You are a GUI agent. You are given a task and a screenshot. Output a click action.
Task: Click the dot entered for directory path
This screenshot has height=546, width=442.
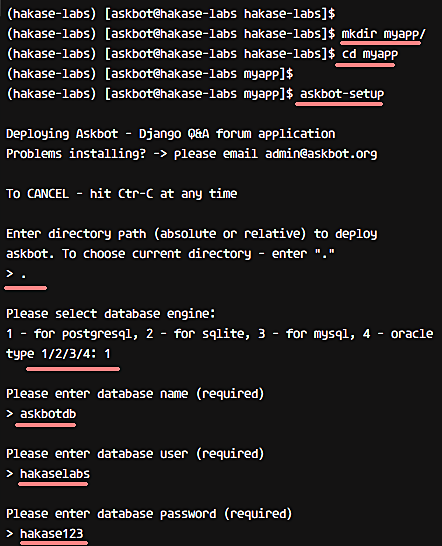pyautogui.click(x=24, y=276)
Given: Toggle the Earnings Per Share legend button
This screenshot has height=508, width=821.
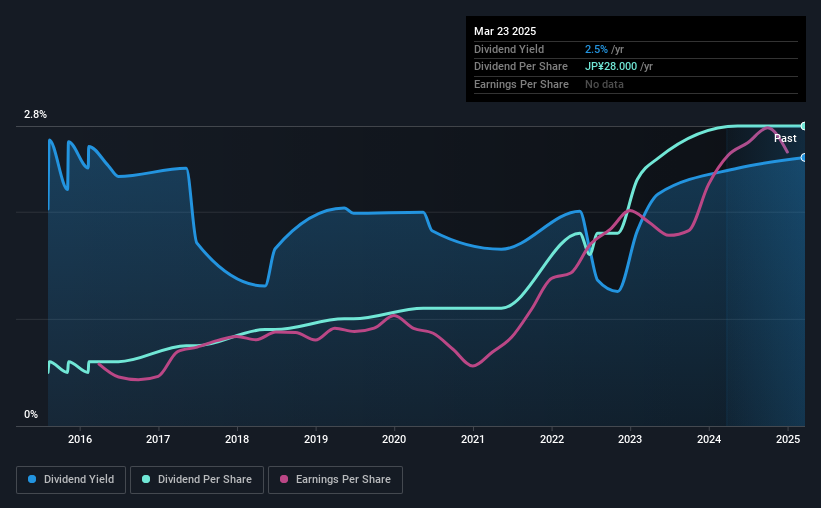Looking at the screenshot, I should point(335,480).
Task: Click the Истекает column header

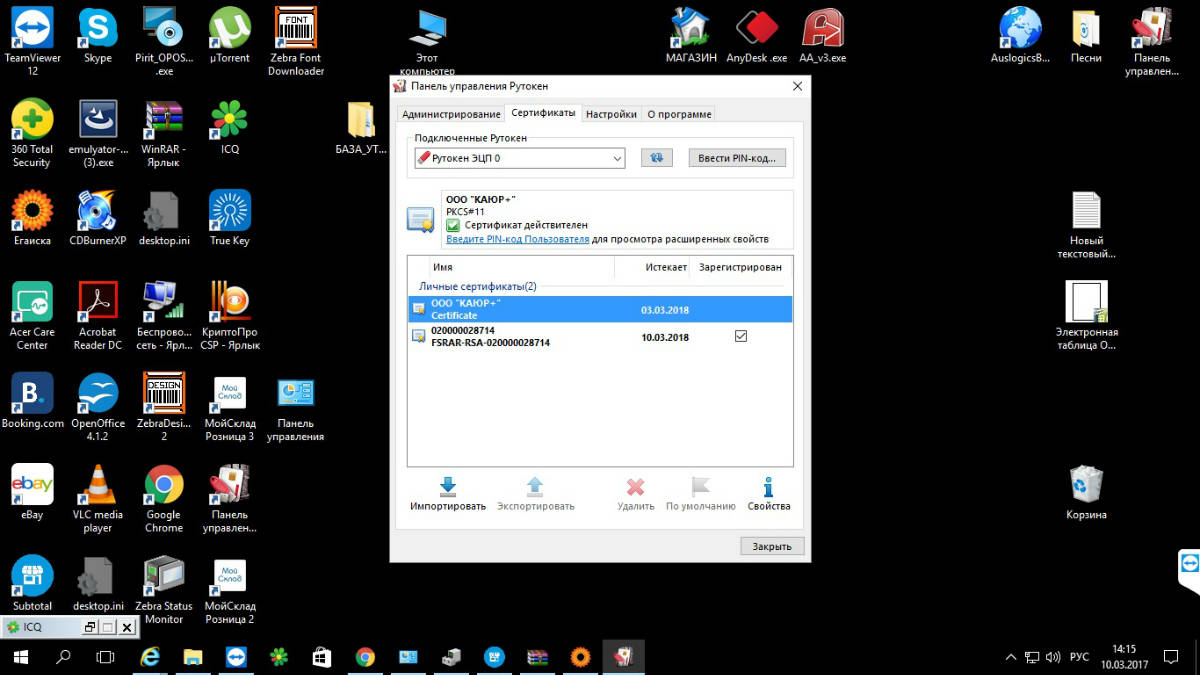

:: EXERCISE REQUIREMENTS ::
Without any pictures, reproduce the lines from the first one in the material through the line that has "Given: Toggle the", exactly as they appear.

:: ANSWER BOX ::
You are a GUI agent. You are given a task and a screenshot. Output a click action.
Task: Click the dot entered for directory path
This screenshot has height=546, width=442.
pyautogui.click(x=24, y=276)
Given: Toggle the Earnings Per Share legend button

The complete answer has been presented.